When Congress began debating the Water Resources Reform and Development Act of 2014, Second District Congressman Markwayne Mullin made sure his collegues understood Oklahoma and the Port has an important role in moving goods and the nation's economy and how the Port of Catoosa is in desperate need for repairs.
"The core had came out with a report a few years ago that said the waterway, the navigational system, had a 50 - 50 chance of failing within the next five years," Mullin said. "There was 100 - million dollar backlog on just the navigational system and 63 million dollars of critical repairs needed."
Speaking at a Press Conference Friday at the Port of Catoosa, Mullin shared how the port is central for trade with its ability to offer access to rail, transportation by trucks and by water. Currently the Port of Catoosa can handle a maximium of 100 barges, but there have been times when there have 125 barges. (You can listen to Congressman Mullin's comments below).
"When you drive down by the canal, you can literally walk across the canal with barges," Port of Catoosa Director Bob Portis said. "I don't like seeing that, I mean it looks good, but the fact remains its a very inefficient to operate."
Efforts to repair the nation's waterways system has gained support from the agricultural industry, oil and gas as well as the durable goods industry, because of how waterways impacts the price of consumer goods and products.
"We like to talk the fact we can move three bushels of grain to the gulf cheaper than you can buy a first class postage stamp," Portis said.

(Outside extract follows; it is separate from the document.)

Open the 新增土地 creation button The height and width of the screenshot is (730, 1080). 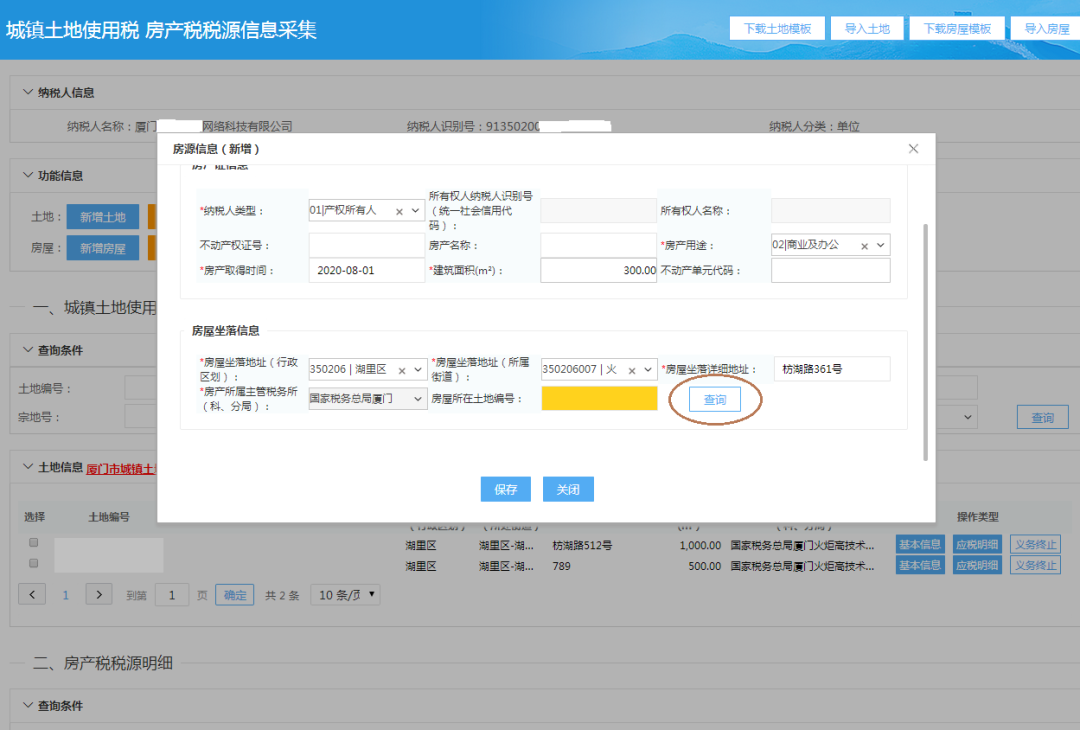105,216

"With the advent of waterway transporation, we reduced our transportation costs by 15 percent and remove waterways and that 15 percent will disappear," Portis said. "We can't afford to lose it."
While there is a lot of political battles in Washington DC., WRRDA is the only legislation to get zero opposition when the bill came out of committee.

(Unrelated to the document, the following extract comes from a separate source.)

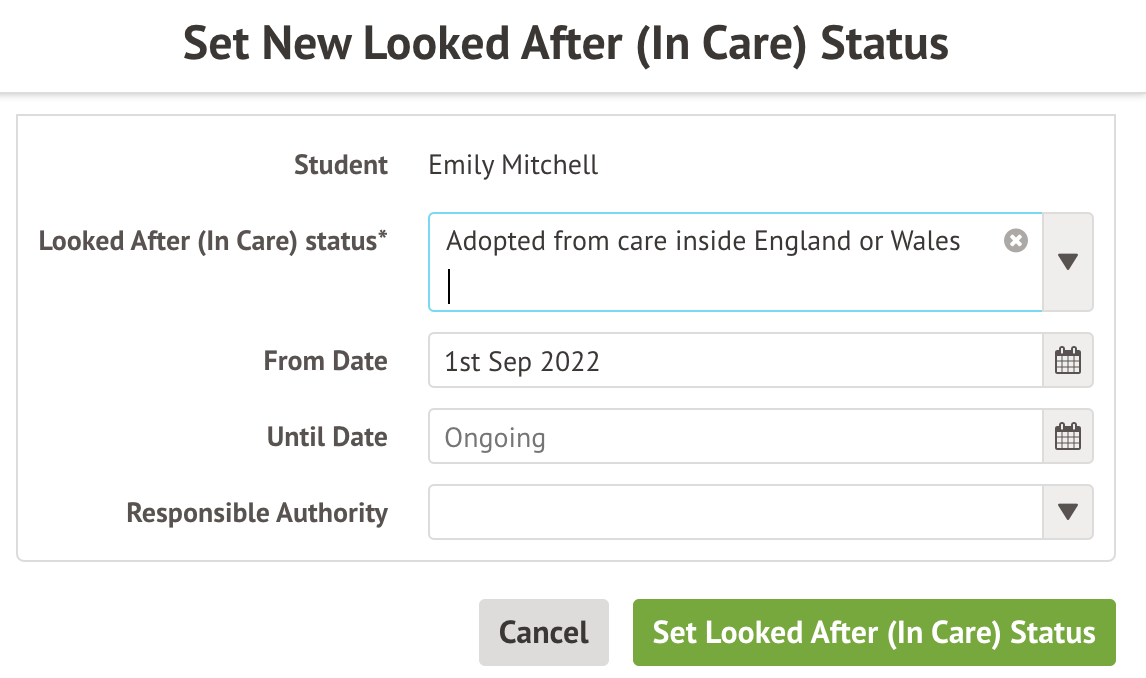Click the Until Date field showing Ongoing
1146x678 pixels.
coord(735,437)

On Tuesday, President Barack Obama signed the WRRDA Bill into law. Mullin says this legislation will bring stability and confidence into the nation's waterway system.

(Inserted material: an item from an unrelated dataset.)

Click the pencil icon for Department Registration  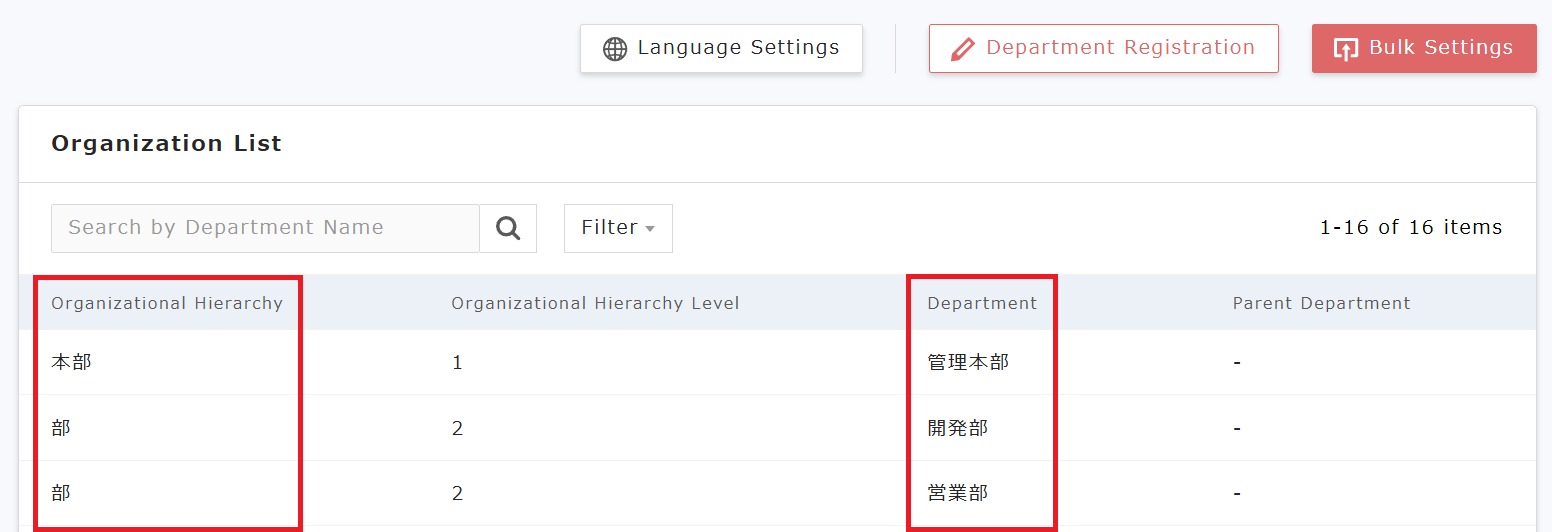[x=962, y=49]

Expansion of the Port of Catoosa will begin this year. The expansion project could cost as much as $10 million dollars to build it. Portis says the expansion project will be done in phases in the next four to five years.
"It impacts Oklahoma, if this navigational canal were to stop it makes a drastic impact on our economy," Mullin said. "It effects 8-thousand jobs, it effects $5 billion dollars worth of investment and $2 million dollars just in our economy, per day."